DOCUMENT TEXT:
□ □ □ □ □

Going into the writing process, Sheft knew about World War II because she felt a connection to it as a Jew with family who survived the Holocaust, she said. To expand her knowledge base, she researched specific places and events in the war, such as Germany’s surrender and Kristallnacht at the start to make the book as accurate as possible. “I also researched details, like what the cities looked like and what people were wearing in the 1930s and 1940s in Europe,” Sheft said.

By the start of ninth grade, Sheft had completed her first draft and began sending query letters to publishers, where she asked publishers if they would be interested in working with her, she said. Sheft ultimately chose Amsterdam Publishers because of their frequent work with literature on the Holocaust, she said. After settling on her publisher, Sheft worked with Liesbeth Heenk to edit the draft she had completed, pointing out places where she could show instead of tell.

Around this time, Sheft submitted multiple excerpts of her novel to the Scholastic Writing Awards. She won a regional silver key award for one scene where Eisinger played a game with her peers at boarding school in which they chose one “queen,” who everyone else would protect, and one “torturer,” whose job was to fight the others. The kids selected Eisinger to be the torturer since she looked different from them, with vibrant red hair and green eyes. Sheft then drew a comparison between the behavior of the students and that of the Nazis, as both groups placed people who appeared differently from themselves into dehumanizing roles, she said.

□ □ □ □ □

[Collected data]
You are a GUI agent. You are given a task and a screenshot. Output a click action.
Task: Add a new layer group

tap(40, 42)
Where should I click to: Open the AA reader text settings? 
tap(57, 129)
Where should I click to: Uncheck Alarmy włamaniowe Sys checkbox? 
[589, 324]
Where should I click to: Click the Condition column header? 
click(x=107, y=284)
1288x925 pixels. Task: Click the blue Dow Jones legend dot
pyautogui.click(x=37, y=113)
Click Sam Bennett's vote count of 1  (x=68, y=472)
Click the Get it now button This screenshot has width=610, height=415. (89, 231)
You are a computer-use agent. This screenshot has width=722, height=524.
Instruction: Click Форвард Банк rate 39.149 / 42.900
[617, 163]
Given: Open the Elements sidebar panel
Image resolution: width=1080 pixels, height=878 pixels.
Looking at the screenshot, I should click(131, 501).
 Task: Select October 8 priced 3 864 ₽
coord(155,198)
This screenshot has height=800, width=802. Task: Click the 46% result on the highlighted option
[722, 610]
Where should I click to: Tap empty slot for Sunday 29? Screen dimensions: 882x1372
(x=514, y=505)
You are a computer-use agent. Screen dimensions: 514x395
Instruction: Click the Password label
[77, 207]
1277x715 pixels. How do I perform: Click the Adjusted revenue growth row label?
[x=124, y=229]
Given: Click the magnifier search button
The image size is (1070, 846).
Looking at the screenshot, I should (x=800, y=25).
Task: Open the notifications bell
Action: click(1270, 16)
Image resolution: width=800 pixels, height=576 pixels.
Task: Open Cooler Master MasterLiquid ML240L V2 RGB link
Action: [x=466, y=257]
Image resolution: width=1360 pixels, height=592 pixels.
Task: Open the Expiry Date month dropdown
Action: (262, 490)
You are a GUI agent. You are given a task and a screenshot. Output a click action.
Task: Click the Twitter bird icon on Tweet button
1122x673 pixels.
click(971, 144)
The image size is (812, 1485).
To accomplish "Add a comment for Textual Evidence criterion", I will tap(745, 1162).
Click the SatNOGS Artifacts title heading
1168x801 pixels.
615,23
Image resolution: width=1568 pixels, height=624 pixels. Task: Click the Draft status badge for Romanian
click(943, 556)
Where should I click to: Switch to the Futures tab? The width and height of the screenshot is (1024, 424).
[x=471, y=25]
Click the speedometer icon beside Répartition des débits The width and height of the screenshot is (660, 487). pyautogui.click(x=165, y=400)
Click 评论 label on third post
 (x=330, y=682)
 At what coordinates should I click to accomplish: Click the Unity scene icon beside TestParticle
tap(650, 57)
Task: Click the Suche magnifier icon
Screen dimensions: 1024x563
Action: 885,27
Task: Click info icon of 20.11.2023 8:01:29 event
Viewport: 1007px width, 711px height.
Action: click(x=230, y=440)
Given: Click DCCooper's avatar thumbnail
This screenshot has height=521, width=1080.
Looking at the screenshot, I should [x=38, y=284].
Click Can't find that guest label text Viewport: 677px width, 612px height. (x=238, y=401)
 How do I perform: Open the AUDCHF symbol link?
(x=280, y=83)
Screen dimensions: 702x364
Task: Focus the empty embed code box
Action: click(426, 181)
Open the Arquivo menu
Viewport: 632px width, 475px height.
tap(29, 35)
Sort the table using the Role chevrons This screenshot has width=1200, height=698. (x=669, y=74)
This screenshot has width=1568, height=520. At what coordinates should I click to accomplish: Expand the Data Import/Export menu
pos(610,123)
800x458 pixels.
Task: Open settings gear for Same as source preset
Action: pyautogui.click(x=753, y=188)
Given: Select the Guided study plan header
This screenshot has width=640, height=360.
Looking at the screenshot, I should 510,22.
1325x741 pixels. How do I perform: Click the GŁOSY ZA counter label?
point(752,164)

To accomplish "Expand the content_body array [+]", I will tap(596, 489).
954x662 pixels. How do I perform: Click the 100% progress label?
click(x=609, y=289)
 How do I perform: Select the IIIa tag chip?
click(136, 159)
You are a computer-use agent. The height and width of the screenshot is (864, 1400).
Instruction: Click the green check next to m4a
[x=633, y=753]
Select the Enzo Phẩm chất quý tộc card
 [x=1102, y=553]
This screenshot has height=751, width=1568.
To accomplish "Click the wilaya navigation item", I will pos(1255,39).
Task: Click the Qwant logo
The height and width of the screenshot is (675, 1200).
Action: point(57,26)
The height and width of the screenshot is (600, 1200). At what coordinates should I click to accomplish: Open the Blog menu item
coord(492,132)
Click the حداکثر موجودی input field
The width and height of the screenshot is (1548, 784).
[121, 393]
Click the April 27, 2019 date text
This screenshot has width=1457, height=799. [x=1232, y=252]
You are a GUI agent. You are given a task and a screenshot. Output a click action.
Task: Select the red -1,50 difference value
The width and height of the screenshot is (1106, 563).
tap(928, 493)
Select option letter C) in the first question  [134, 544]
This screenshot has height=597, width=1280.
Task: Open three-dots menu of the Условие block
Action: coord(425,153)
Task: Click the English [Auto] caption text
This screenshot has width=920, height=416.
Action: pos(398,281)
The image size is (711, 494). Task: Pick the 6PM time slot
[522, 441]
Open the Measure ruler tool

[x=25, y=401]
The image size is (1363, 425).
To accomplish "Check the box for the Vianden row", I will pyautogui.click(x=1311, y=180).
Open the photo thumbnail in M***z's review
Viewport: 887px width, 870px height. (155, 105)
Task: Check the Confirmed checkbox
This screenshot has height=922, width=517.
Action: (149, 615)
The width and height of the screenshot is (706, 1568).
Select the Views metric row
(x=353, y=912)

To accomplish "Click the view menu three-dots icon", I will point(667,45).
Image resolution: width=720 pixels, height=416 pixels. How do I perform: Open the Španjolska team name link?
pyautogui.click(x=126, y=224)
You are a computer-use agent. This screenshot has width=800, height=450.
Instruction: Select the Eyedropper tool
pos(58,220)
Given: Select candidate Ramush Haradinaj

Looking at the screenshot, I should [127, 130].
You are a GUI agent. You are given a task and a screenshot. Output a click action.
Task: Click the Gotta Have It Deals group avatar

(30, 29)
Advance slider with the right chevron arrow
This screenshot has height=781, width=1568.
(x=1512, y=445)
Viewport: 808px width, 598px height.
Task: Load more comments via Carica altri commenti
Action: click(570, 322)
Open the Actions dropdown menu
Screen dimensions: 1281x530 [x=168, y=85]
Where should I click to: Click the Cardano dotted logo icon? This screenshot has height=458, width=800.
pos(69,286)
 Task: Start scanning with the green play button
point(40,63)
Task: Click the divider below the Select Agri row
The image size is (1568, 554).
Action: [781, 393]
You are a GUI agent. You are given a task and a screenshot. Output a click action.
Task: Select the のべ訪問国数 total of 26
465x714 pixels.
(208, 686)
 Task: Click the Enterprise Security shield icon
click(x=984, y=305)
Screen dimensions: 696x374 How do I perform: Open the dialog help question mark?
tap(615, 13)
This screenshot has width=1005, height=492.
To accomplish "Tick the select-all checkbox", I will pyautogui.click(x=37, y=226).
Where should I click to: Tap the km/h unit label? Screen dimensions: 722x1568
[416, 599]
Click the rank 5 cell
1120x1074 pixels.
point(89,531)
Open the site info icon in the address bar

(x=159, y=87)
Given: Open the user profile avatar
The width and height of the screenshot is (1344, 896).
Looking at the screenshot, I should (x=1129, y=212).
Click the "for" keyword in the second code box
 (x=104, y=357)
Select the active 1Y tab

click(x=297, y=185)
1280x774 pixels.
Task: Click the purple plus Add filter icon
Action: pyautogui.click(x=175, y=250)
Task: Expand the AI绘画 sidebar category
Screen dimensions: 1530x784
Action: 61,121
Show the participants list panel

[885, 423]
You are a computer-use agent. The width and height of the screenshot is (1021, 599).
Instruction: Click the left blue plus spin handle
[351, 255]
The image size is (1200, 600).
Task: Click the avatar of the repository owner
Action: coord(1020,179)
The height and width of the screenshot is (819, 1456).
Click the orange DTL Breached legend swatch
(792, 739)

□ □ □ □ □

EXERCISES TO COMPLETE:
#1 In the passage about Sheft's novel, why did Sheft pick Amsterdam Publishers? Answer in one to three sentences.
#2 According to the passage about Sheft's novel, what award did Sheft win for the boarding school scene?
#3 Resume the passage about Sheft's novel, starting right after its final sentence.

EXERCISE RESULTS:
#1 Sheft chose Amsterdam Publishers because they often work with literature on the Holocaust.

#2 A regional silver key award from the Scholastic Writing Awards.

#3
The award motivated Sheft to keep writing because it showed her that others found her work to be meaningful, she said. “The external praise gave me a boost of confidence when releasing it to the world because at first, I was scared about how it would be perceived,” she said. “I was worried that my writing wasn’t good or that it wouldn’t be as good as other professional authors’ books.”

Once Sheft had a polished draft, Amsterdam Publishers assigned her an editor to fact check everything referenced, she said. Sheft then selected some photos of her grandmother to be featured at the end of the book, the cover image, the synopsis on the back cover, and her author’s bio.

Finally, on November 9, Sheft released her novel to the public on Amazon. “It’s very surreal. I don’t think that I’ve fully processed it yet,” she said. “I’m really happy that my grandmother’s story is out in the world, and I’m very proud that she had enough bravery to share that story with me because it is very personal.”

Sheft’s novel immediately received large amounts of traction at the Middle Division (MD) library, MD Library Department Chair Rachael Ricker, said. “I ordered 40 copies of the book and by the time I walked from Gross Theater to the reading room, there was a huge swarm of students,” she said. “They grabbed all of the copies of the book. I already have a list of 100 students who want a copy.”

Freya Riebling (8) just finished reading Sheft’s novel and finds the book accessible for young adult audiences, she said. Featuring a young protagonist makes the book an optimal resource for teaching young adults about the Holocaust, Riebling said. “You can really relate to the main character because she’s our age, so the reader can feel her emotions.”

Reflecting on the process, Sheft said her motivation to continue writing came from the disturbing amount of antisemitism present in the world today. “I kept thinking about how other young teens reading it will want to work more actively to make our world a place where hatred and prejudice against all sorts of people are vanquished.”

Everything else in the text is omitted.